- [Instructions for the task] Would you retype the line that contains "Task: Open the Hole Wizard tool" and all lines following it to the end of the entries below, exactly and without pictures?

- [Working data]
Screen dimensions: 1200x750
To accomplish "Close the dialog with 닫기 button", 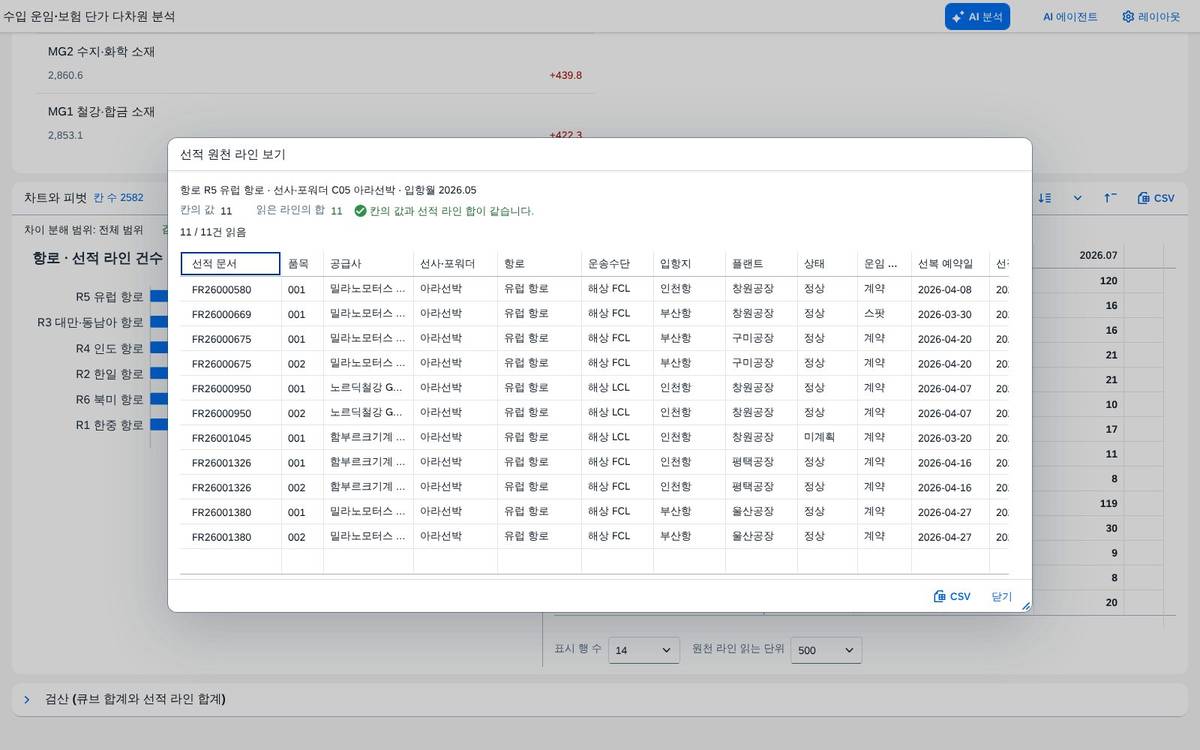I will [x=1002, y=596].
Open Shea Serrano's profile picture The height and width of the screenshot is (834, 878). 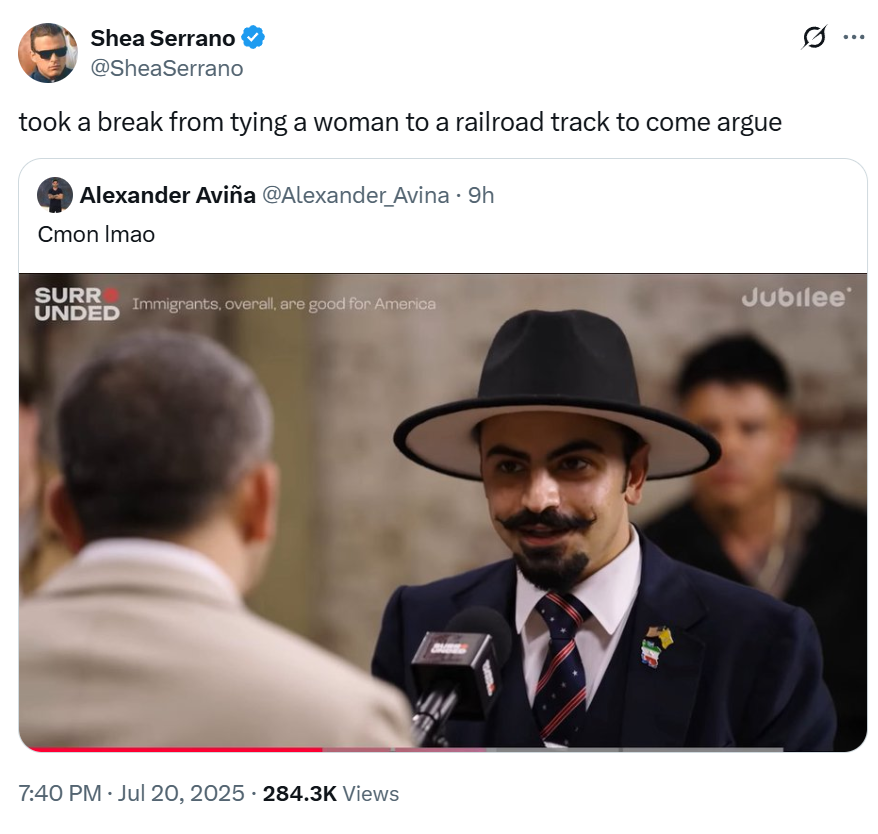[x=48, y=53]
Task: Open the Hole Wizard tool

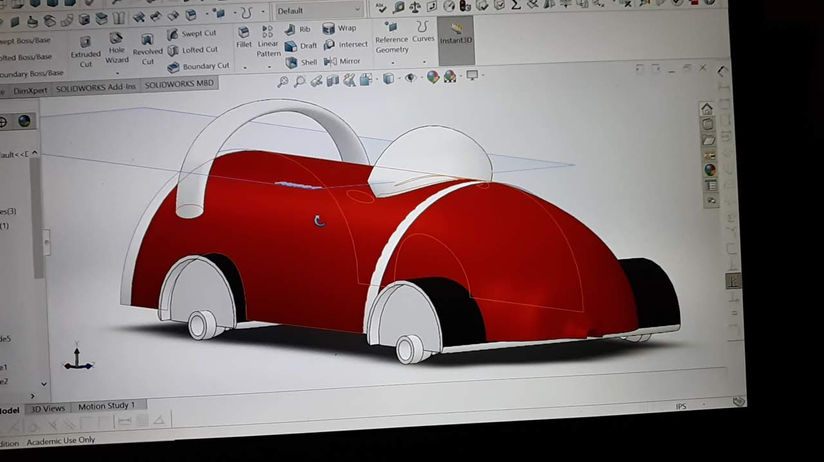Action: [117, 45]
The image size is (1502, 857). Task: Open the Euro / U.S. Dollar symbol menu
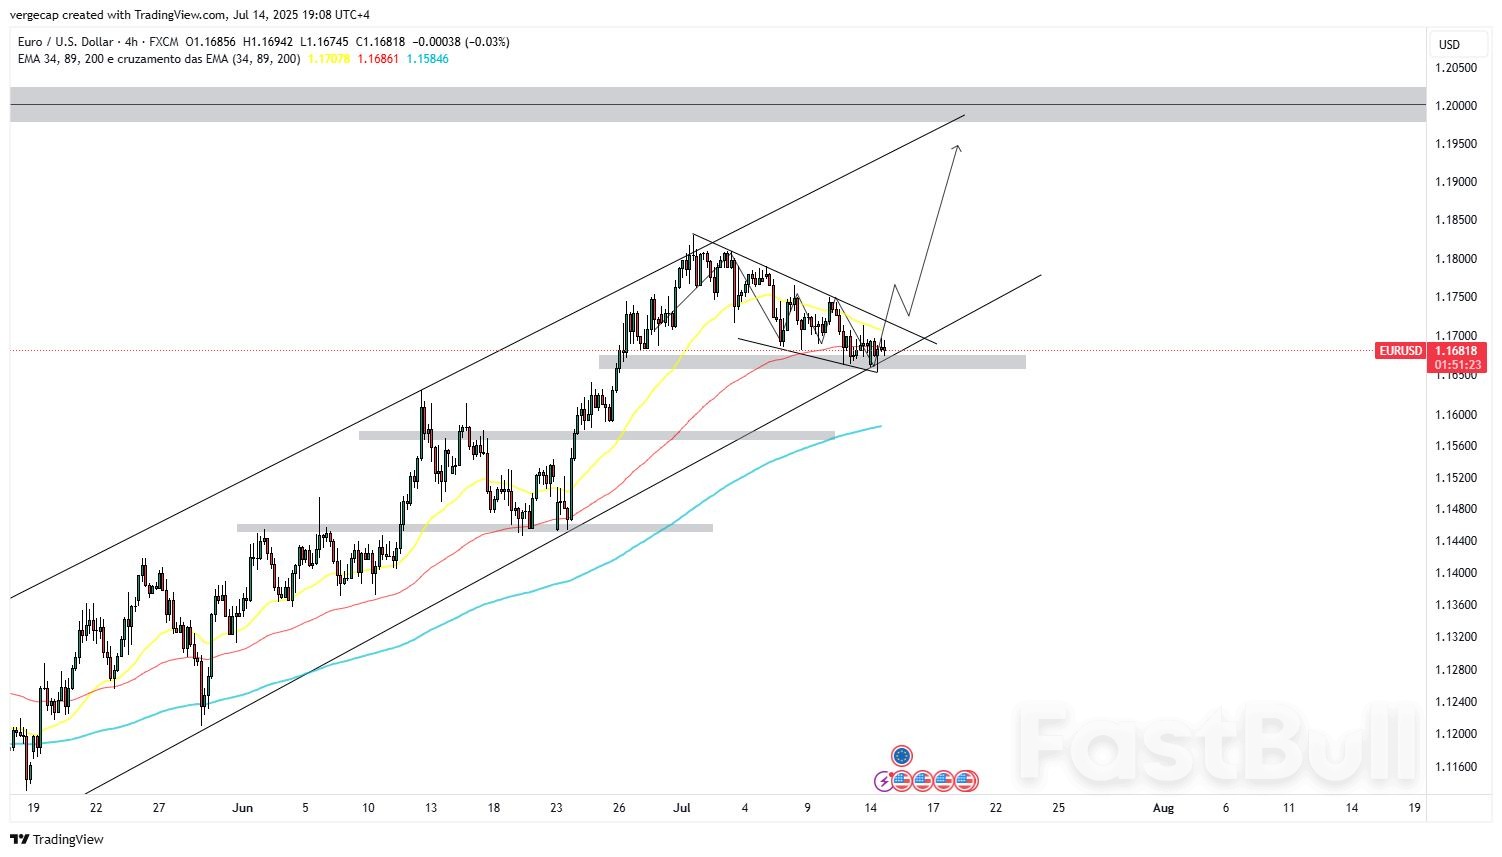[x=63, y=42]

- [Solution below]
Task: Open the Hole Wizard tool

Action: [117, 45]
The image size is (1502, 857). Task: Open the Euro / U.S. Dollar symbol menu
[x=63, y=42]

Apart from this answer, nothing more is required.